Who know the solution of this problem? :

A nice and difficult (for who doesn't know the lower lemma) metrical problem ! anonymous1173 wrote: $ D$ is a point on the edge $ BC$ of triangle $ ABC$ such that $ AD = \frac {BD^2}{AB + AD} = \frac {CD^2}{AC + AD}$. Denote the point $ E$ is a point such that $ D\in [AE]$ and $ CD = \frac {DE^2}{CD + CE}$. Prove that $ AE = AB + AC$. Proof. The relations from hypothesis suggest me to apply the well-known property : Quote: Lemma. Let $ ABC$ be a triangle. Denote the point $ D\in BC$ for which $ AD\perp BC$ . Suppose $ D\in (BC)$ . Then $ b^2 = c(a + c)\Longleftrightarrow B = 2C\Longleftrightarrow DC = DB + BA$ . Proof. $ \boxed {\ b^2 = c(a + c)\ }\Longleftrightarrow b^2 - c^2 = ac\Longleftrightarrow$ $ DC^2 - DB^2 = ac\Longleftrightarrow$ $ \boxed {\ DC = DB + BA\ }\Longleftrightarrow$ $ b\cos C = c + c\cdot \cos B$ $ \Longleftrightarrow$ $ \sin B\cos C = \sin C(1 + \cos B)$ $ \Longleftrightarrow$ $ \tan\frac B2 = \tan C$ $ \Longleftrightarrow$ $ \boxed {\ B = 2C\ }$ . Denote $ \|\begin{array}{c} m(\widehat {ABC}) = x \\ \\ m(\widehat {ACB}) = y \\ \\ m(\widehat {CED}) = z\end{array}$ . Apply the upper lemma to the triangles : $ \|\begin{array}{cccc} \triangle\ ABD\ : & BD^2 = AD\cdot (AB + AD) & \implies & m(\widehat {BAD}) = 2\cdot\widehat {ABD}) = 2x \\ \\ \triangle\ ACD\ : & CD^2 = AD\cdot (AC + AD) & \implies & m(\widehat {CAD}) = 2\cdot m(\widehat {ACD}) = 2y \\ \\ \triangle\ CDE\ : & DE^2 = CD\cdot (CE + CD) & \implies & m(\widehat {DCE}) = 2\cdot m(\widehat {CED}) = 2z\end{array}$ . Observe that $ A + B + C = 180^{\circ}$ $ \Longleftrightarrow$ $ (2x + 2y) + x + y = 180^{\circ}$ $ \Longleftrightarrow$ $ \boxed {\ x + y = 60^{\circ}\ }$ , $ m(\widehat {ABD}) + m(\widehat {BAD}) = m(\widehat {CED}) + m(\widehat {DCE})$ $ \Longleftrightarrow$ $ x + 2x = z + 2z$ $ \Longleftrightarrow$ $ \boxed {\ z = x\ }$ and $ ABEC$ is cyclically. Thus, $ AE = AB + AC$ $ \Longleftrightarrow$ $ \sin \widehat {ACE} = \sin\widehat {ACB} + \sin\widehat {ABC}$ $ \Longleftrightarrow$ $ \sin (2x + y) = \sin y + \sin x$ $ \Longleftrightarrow$ $ \sin (2x + y) - \sin y = \sin x$ $ \Longleftrightarrow$ $ 2\sin x\cos (x + y) = \sin x$ $ \Longleftrightarrow$ $ \cos (x + y) = \frac 12$ $ \Longleftrightarrow$ $ x + y = 60^{\circ}$ , what is truly.
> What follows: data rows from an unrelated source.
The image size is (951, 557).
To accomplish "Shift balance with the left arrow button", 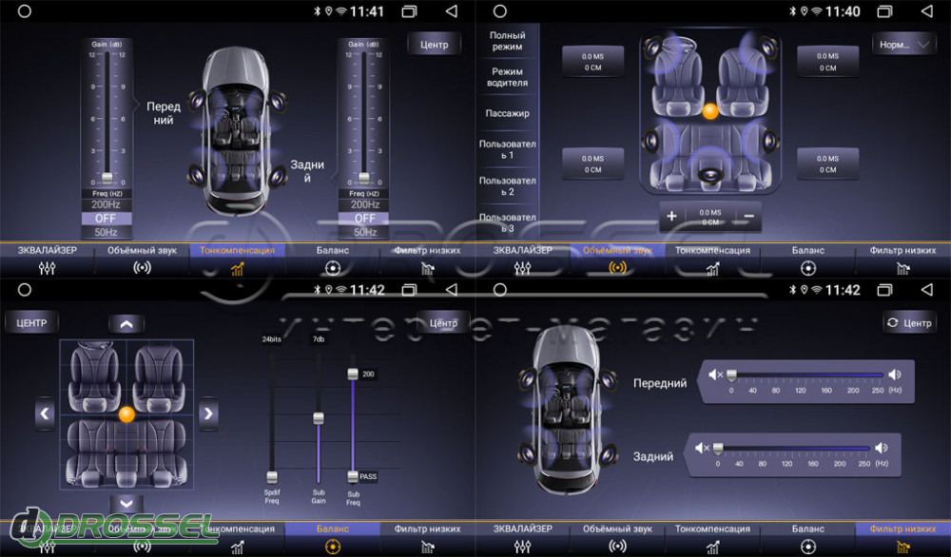I will tap(45, 413).
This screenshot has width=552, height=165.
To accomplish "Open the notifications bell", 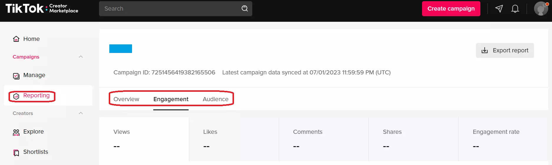I will click(x=515, y=9).
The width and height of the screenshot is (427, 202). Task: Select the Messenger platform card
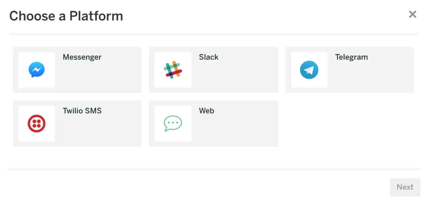99,76

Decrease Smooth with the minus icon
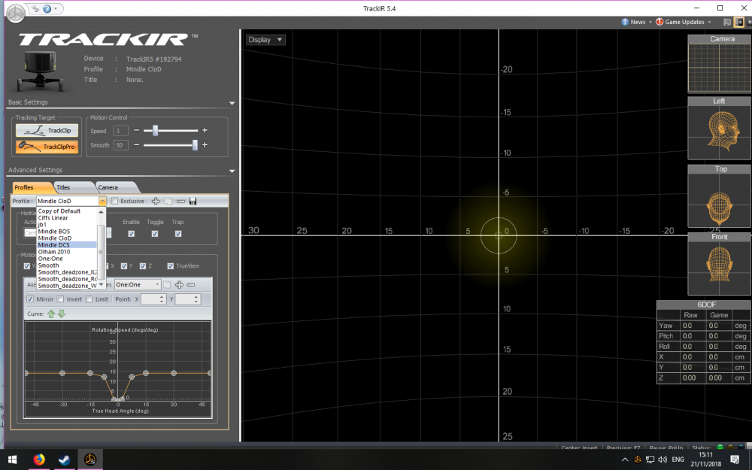click(x=136, y=145)
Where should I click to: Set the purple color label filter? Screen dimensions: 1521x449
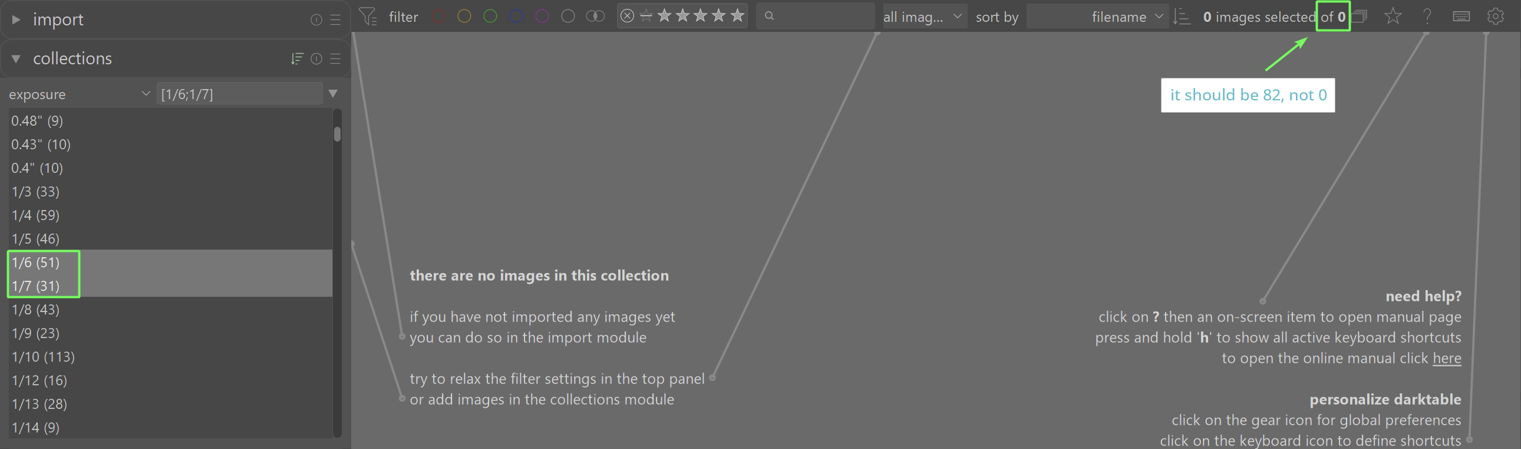click(542, 17)

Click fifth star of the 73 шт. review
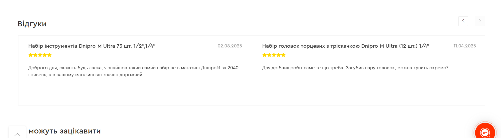pyautogui.click(x=49, y=55)
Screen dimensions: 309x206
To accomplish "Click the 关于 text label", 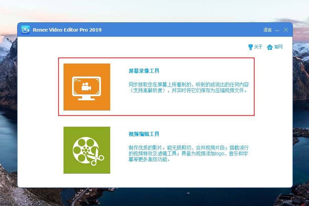I will 258,47.
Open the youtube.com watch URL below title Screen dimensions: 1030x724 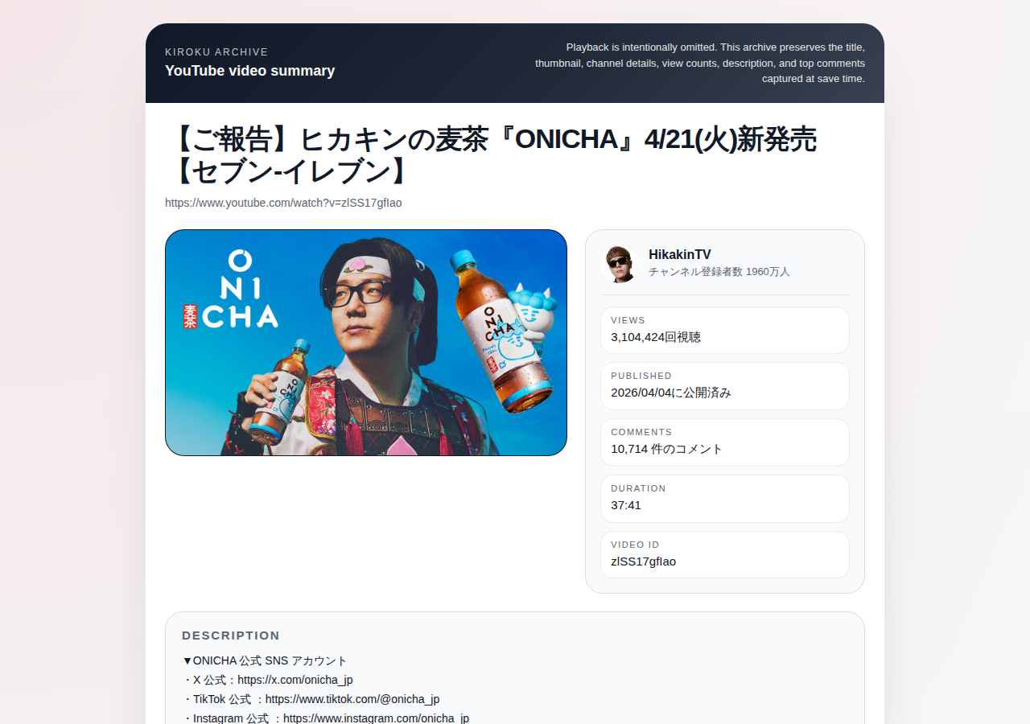tap(283, 203)
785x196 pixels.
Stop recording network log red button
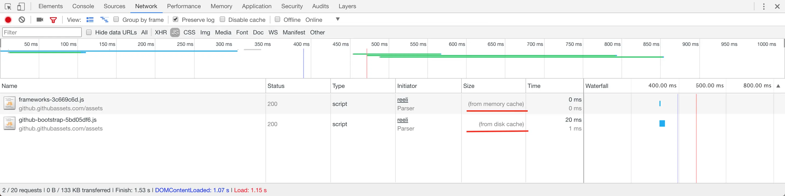click(x=8, y=20)
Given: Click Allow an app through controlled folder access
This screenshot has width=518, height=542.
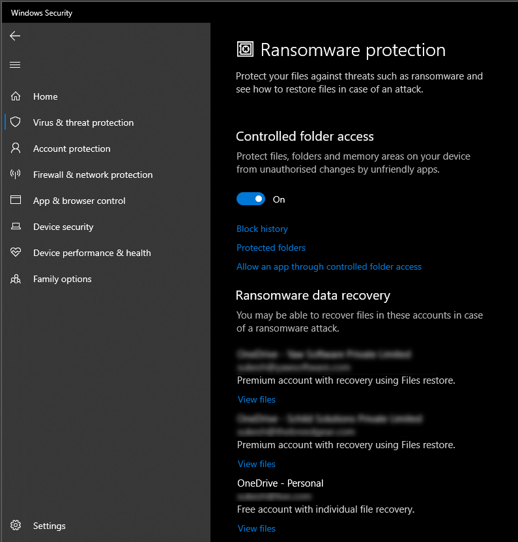Looking at the screenshot, I should pyautogui.click(x=329, y=266).
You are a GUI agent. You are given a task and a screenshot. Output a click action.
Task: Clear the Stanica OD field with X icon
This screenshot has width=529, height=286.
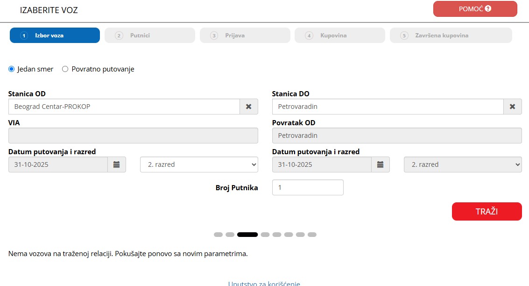coord(248,107)
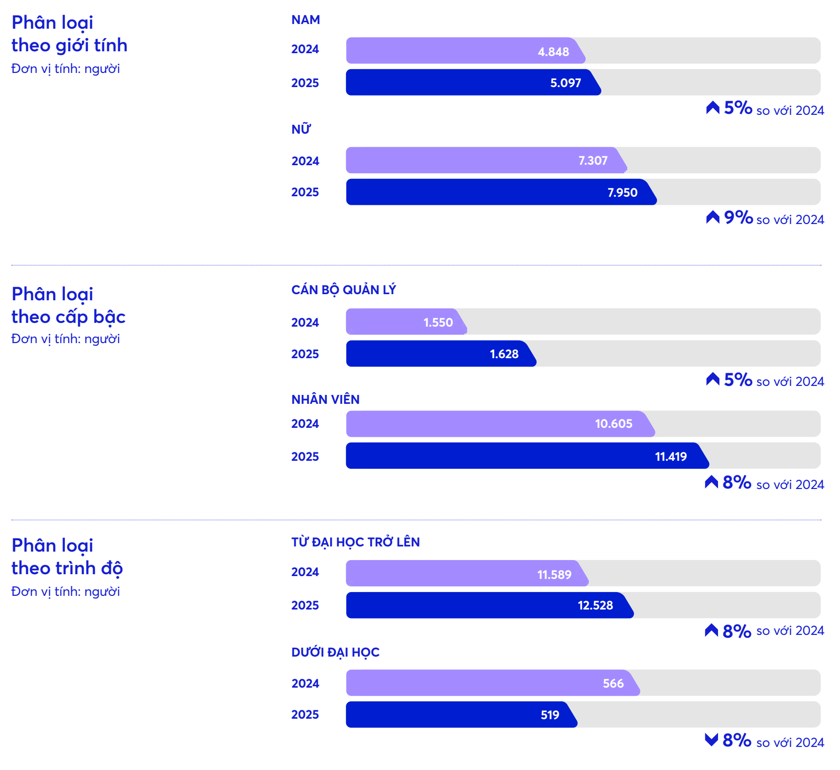Image resolution: width=840 pixels, height=770 pixels.
Task: Click the up arrow beside NAM's 5% increase
Action: click(712, 108)
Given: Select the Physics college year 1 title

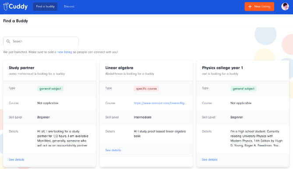Looking at the screenshot, I should point(222,68).
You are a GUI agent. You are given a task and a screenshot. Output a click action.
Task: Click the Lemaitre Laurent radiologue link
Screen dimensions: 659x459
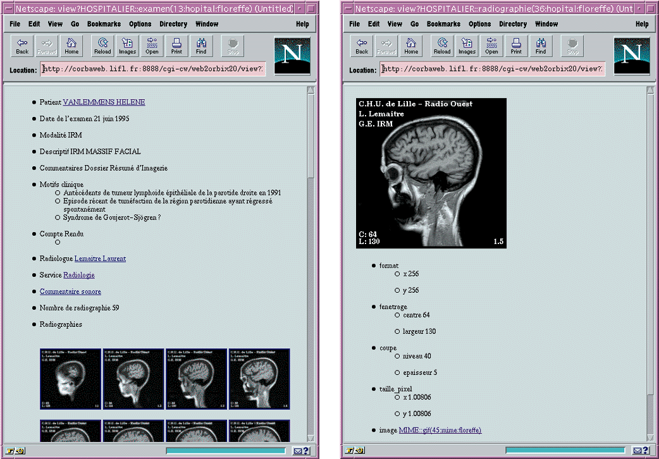(100, 259)
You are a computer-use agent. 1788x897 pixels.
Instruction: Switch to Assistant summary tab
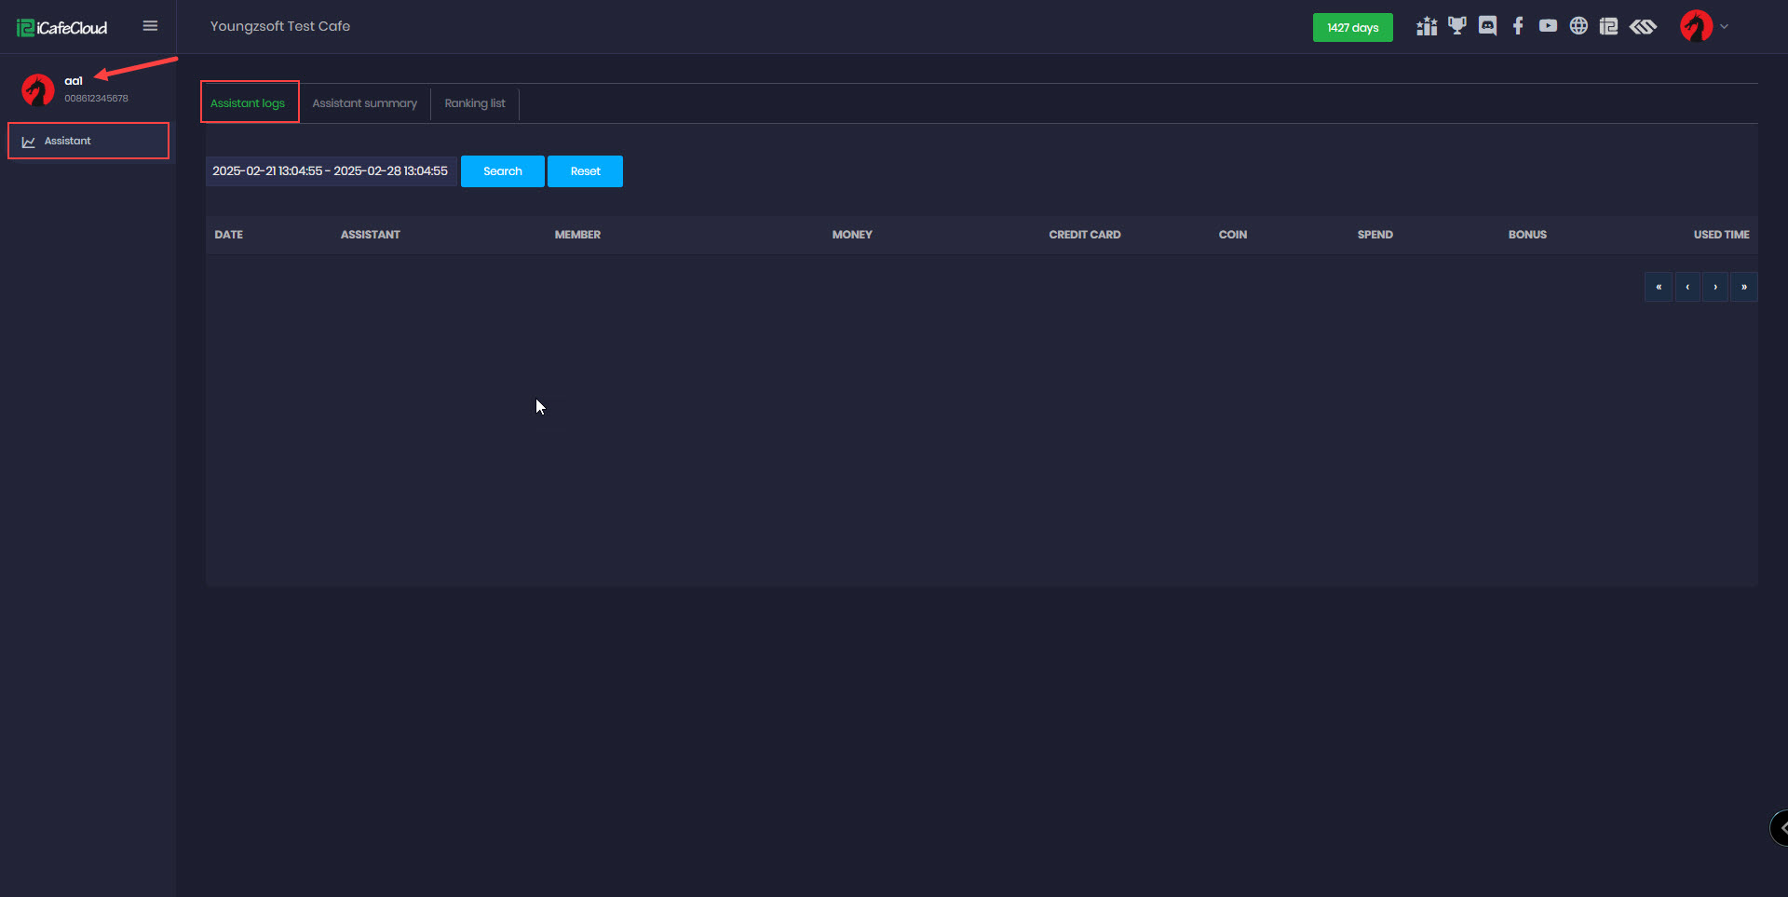coord(364,103)
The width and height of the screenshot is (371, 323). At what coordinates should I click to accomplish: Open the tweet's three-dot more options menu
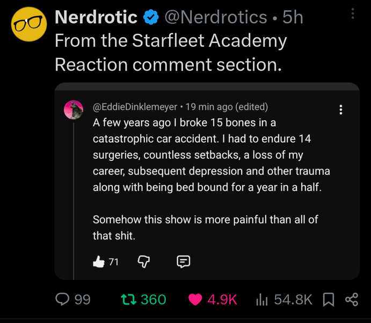coord(353,13)
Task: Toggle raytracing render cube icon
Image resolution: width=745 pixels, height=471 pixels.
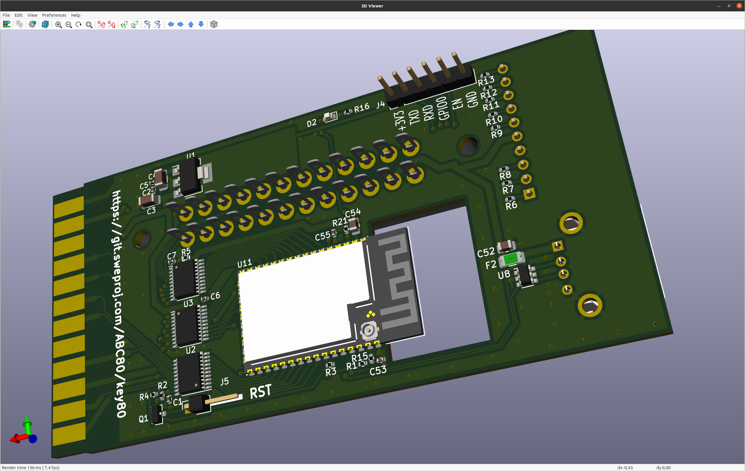Action: point(45,24)
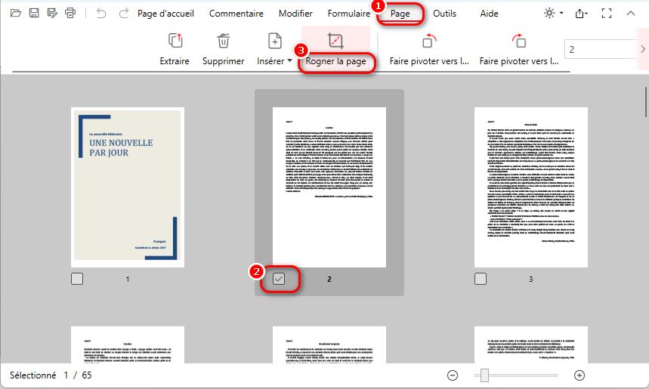Check the checkbox for page 1
Screen dimensions: 649x389
77,279
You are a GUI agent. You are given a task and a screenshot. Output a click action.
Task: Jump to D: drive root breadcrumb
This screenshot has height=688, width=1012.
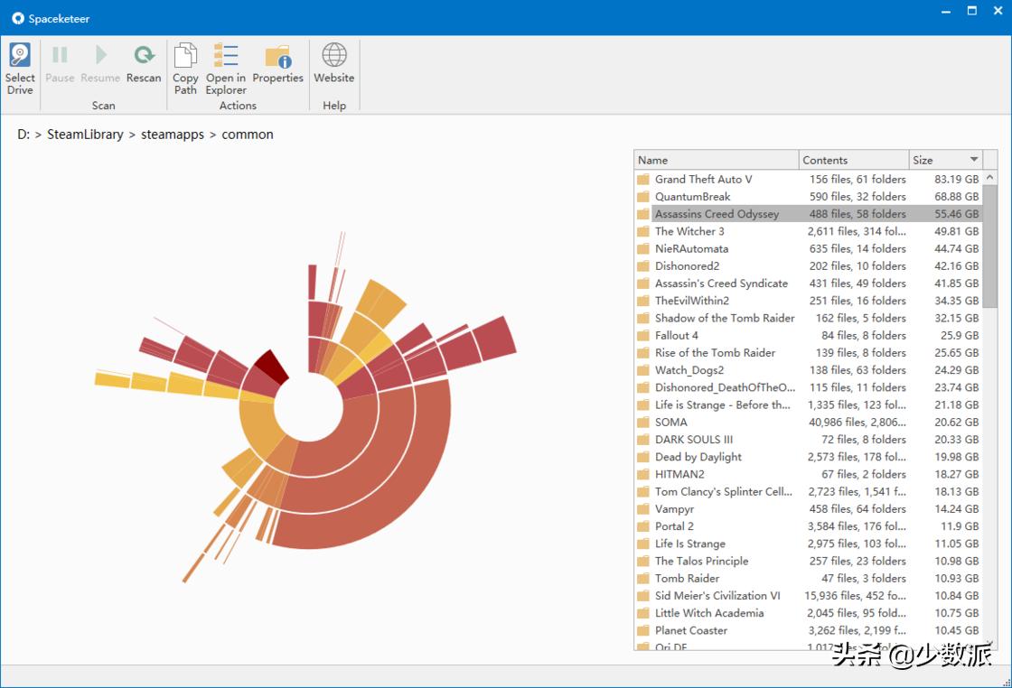pos(23,135)
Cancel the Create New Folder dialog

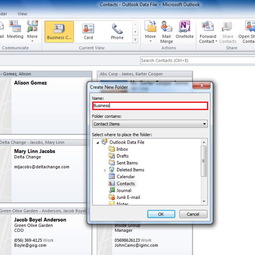(x=193, y=214)
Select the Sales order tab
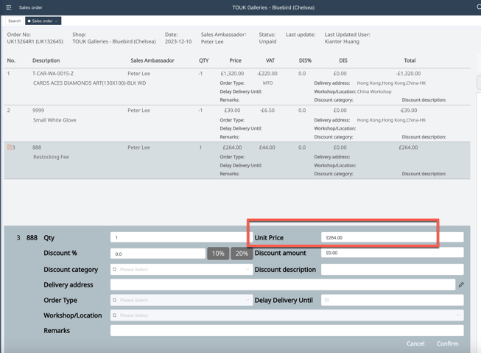This screenshot has height=353, width=481. coord(43,21)
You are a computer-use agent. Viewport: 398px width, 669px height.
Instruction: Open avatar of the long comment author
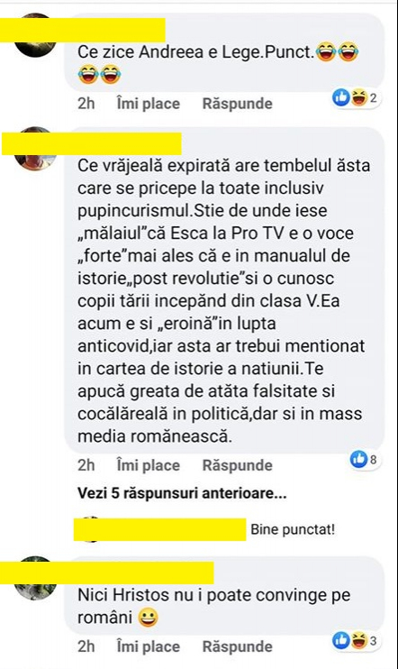click(x=35, y=151)
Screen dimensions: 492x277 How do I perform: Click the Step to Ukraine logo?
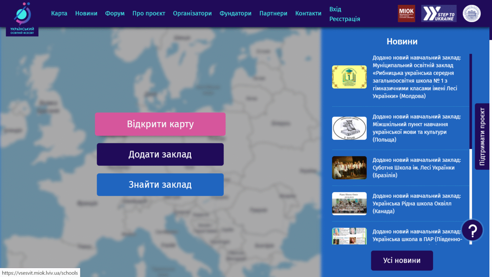point(439,13)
We have $ AD=\frac{BD^2}{AB+AD}\Rightarrow AB\cdot AD = BD^2 - AD^2 $. Let the circle with center $D$ and radius $DA$ cut $BA$ at $X$. The power of $B$ is $BD^2 - DA^2 = BA \cdot BX$. So $BX = AD = XD \Rightarrow \angle BAD = 2\cdot \angle ABD = 2\alpha$. Similarly, $\angle DAC = 2\cdot \angle ACD = 2\beta$. We have $\alpha + \beta + 2\alpha + 2\beta = 180^\circ \Rightarrow \alpha + \beta = 60^\circ$. Again similarly, and since $\angle EDC = \angle BDA$, $\angle DCE = 2\cdot\angle DEC = 2\alpha$. Since, $\angle BCE = \angle BAE = 2\alpha$, $B,A,C,E$ are concyclic. Let $H$ be foot of altitude from $B$ to $EC$. Let $BH$ and $AE$ meet at $F$. Since $\angle BAC = 120^\circ$, $\angle BEH = 60^\circ$. Let $G$ be on $EC$ such that $\triangle EBG$ is equilateral. Let $BG$ meet $AE$ at $I$. Since $F$ is on the angle bisector of $\triangle EBG$, $EF=FG$ and $\angle IFG = 2\angle FEG = 2\alpha$. So $FG \parallel AB$. By Sin Law, $BI/IG = AB/AC$. If you want synthetic proof: $EI$ cuts $(BEG)$ at $J$. $\triangle JBG \sim \triangle ABC$. $JI$ is angle bisector of $\angle BJG$. So $AB/AC=BJ/JG=BI/IG$ $AB \parallel FG \Rightarrow AB/FG = BI/IG = AB/AC \Rightarrow FG = AC = EF$. We have $\angle EFH = \angle BFA = 90^\circ - \angle AEC = 90^\circ - \alpha$ and also $\angle BAF = 2\alpha$. So $AB=AF$. $AE=AF+FE=AB+AC$. $\blacksquare$